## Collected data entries

= = =

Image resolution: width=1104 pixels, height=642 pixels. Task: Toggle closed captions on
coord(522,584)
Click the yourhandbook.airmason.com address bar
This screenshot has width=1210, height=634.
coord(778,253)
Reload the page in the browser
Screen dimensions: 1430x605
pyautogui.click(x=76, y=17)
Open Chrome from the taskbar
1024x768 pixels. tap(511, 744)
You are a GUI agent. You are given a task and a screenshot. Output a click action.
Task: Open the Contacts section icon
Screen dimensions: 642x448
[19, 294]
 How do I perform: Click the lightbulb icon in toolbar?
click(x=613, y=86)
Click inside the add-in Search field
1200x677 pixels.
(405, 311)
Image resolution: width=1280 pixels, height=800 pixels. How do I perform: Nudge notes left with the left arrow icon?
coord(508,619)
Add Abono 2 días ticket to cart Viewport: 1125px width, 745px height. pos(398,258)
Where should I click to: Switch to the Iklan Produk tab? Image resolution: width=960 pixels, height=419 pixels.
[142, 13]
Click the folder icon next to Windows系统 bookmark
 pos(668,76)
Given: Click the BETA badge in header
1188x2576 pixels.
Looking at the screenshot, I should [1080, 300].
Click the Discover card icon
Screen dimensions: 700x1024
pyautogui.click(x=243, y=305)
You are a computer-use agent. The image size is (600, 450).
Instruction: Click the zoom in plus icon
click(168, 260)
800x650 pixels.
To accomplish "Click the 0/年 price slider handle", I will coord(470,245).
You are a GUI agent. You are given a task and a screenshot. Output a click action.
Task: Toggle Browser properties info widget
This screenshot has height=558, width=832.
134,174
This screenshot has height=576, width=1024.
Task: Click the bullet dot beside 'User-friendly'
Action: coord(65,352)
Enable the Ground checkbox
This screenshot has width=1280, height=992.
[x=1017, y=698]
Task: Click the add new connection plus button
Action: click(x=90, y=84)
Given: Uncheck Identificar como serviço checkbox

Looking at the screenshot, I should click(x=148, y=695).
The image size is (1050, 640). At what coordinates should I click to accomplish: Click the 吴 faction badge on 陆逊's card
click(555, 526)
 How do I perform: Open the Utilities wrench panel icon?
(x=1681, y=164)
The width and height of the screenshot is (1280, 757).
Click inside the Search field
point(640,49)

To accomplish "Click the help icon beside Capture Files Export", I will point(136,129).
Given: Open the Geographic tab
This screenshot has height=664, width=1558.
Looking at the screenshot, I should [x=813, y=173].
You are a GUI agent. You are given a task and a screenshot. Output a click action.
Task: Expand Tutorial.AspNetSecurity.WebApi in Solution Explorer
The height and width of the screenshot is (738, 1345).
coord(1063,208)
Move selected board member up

= = =

## ASSIGNMENT
Copy the lines above exactly, leaving every word as it is.

## SOLUTION
Image resolution: width=1104 pixels, height=642 pixels. Task: Toggle closed captions on
coord(522,584)
Click the yourhandbook.airmason.com address bar
This screenshot has width=1210, height=634.
coord(778,253)
Reload the page in the browser
Screen dimensions: 1430x605
pyautogui.click(x=76, y=17)
Open Chrome from the taskbar
1024x768 pixels. tap(511, 744)
You are a GUI agent. You are given a task and a screenshot. Output a click action.
Task: Open the Contacts section icon
Screen dimensions: 642x448
[19, 294]
 How do I perform: Click the lightbulb icon in toolbar?
click(x=613, y=86)
Click inside the add-in Search field
1200x677 pixels.
(405, 311)
Image resolution: width=1280 pixels, height=800 pixels. How do I perform: Nudge notes left with the left arrow icon?
coord(508,619)
Add Abono 2 días ticket to cart Viewport: 1125px width, 745px height. pos(398,258)
Where should I click to: Switch to the Iklan Produk tab? Image resolution: width=960 pixels, height=419 pixels.
[142, 13]
Click the folder icon next to Windows系统 bookmark
 pos(668,76)
Given: Click the BETA badge in header
1188x2576 pixels.
Looking at the screenshot, I should [1080, 300].
Click the Discover card icon
Screen dimensions: 700x1024
pyautogui.click(x=243, y=305)
You are a computer-use agent. The image size is (600, 450).
Instruction: Click the zoom in plus icon
click(168, 260)
800x650 pixels.
To accomplish "Click the 0/年 price slider handle", I will coord(470,245).
You are a GUI agent. You are given a task and a screenshot. Output a click action.
Task: Toggle Browser properties info widget
This screenshot has height=558, width=832.
134,174
This screenshot has height=576, width=1024.
Task: Click the bullet dot beside 'User-friendly'
Action: coord(65,352)
Enable the Ground checkbox
This screenshot has width=1280, height=992.
[x=1017, y=698]
Task: Click the add new connection plus button
Action: click(x=90, y=84)
Given: Uncheck Identificar como serviço checkbox

Looking at the screenshot, I should click(x=148, y=695).
The image size is (1050, 640). At what coordinates should I click to accomplish: Click the 吴 faction badge on 陆逊's card
click(555, 526)
 How do I perform: Open the Utilities wrench panel icon?
(x=1681, y=164)
The width and height of the screenshot is (1280, 757).
Click inside the Search field
point(640,49)

To accomplish "Click the help icon beside Capture Files Export", I will point(136,129).
Given: Open the Geographic tab
This screenshot has height=664, width=1558.
Looking at the screenshot, I should [x=813, y=173].
You are a GUI agent. You are given a task and a screenshot. Output a click action.
Task: Expand Tutorial.AspNetSecurity.WebApi in Solution Explorer
The height and width of the screenshot is (738, 1345).
coord(1063,208)
Move selected board member up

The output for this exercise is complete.